John 15:15 (NASB)
15 No longer do I call you slaves, for the slave does not know what his master is doing; but I have called you friends, for all things that I have heard from My Father I have made known to you.
Here Jesus tells his disciples that they are His friends. Why? He has opened Himself up to them. He has shared with them His heart, His concerns, His desires, and His plans. Not with complete clarity, but in a very real sense, they know Him. They are on the inside.
He contrasts the declaration of friendship with the slave-master relationship. Of course, this does not mean that they no longer serve Him. Earlier in the same passage, Jesus says, “You are My friends if you do what I command you.”
The distinction is that a slave obeys because of station, duty, and obligation. The master does not confide in him. A friend, on the other hand, serves out of love, devotion, and affection.

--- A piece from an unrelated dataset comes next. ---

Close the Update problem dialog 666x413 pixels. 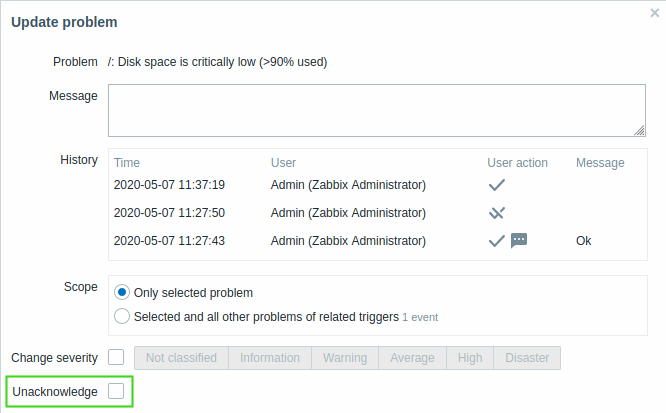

Followers of Christ are on the inside—as much as they choose to be anyway. God has revealed Himself and his plans to us in His word. His Spirit is with us and He speaks intimately to our hearts. He has made the ultimate sacrifice on our behalf—His death on the cross for our sins. He is a friend to us. We celebrate this. We even sing that song, “I am a friend of God—I am a friend of God—He calls me friend!”
The question is: Am I a friend to God?
Serving Him simply because it is right is good and appropriate. But I want to be so much more than that for my God. I want to serve Him because I know Him and I am so eager to be a part of what He is doing. In the John 15 passage Jesus says, “This is My commandment, that you love one another, just as I have loved you.” It is important to God that we love each other sacrificially. OK, there’s a place to start.
Do you see where I am going with this? Any good friend will make an effort to find out about the interests, dreams, and goals of his friends. And, to the degree he is devoted to those friends, he will support them in their endeavors through whatever means he has available. They will respond with trust and confidence in his friendship.
I believe God is touched when I show a real interest in His concerns—when I try to know His heart. There are many things that God won’t, maybe can’t, tell me in this life. But I think there are lots of things He wants to tell me about Himself. He’s waiting until I care, until I am ready to really listen, or until I am at a place in my life where I understand.
And then what do I do with what He shares with me? Do I hold it as precious and let it shape my worldview and my lifestyle? Or do I enjoy the neat spiritual experience and kind of let it go “in one ear and out the other?” God’s greatness is beyond my comprehension and yet He tenderly, openly, and vulnerably offers me friendship. How sad it would be if I traded it for something less and, in that sense, rejected Him.
How amazing, though, that I have the opportunity to be more of a friend to God tomorrow than I am today. I can bless God’s heart, and in increasing measure be someone He can confide in and count on. And He wants me to. I am not gifted enough with words to express the wonder and humility forced on my heart by that truth.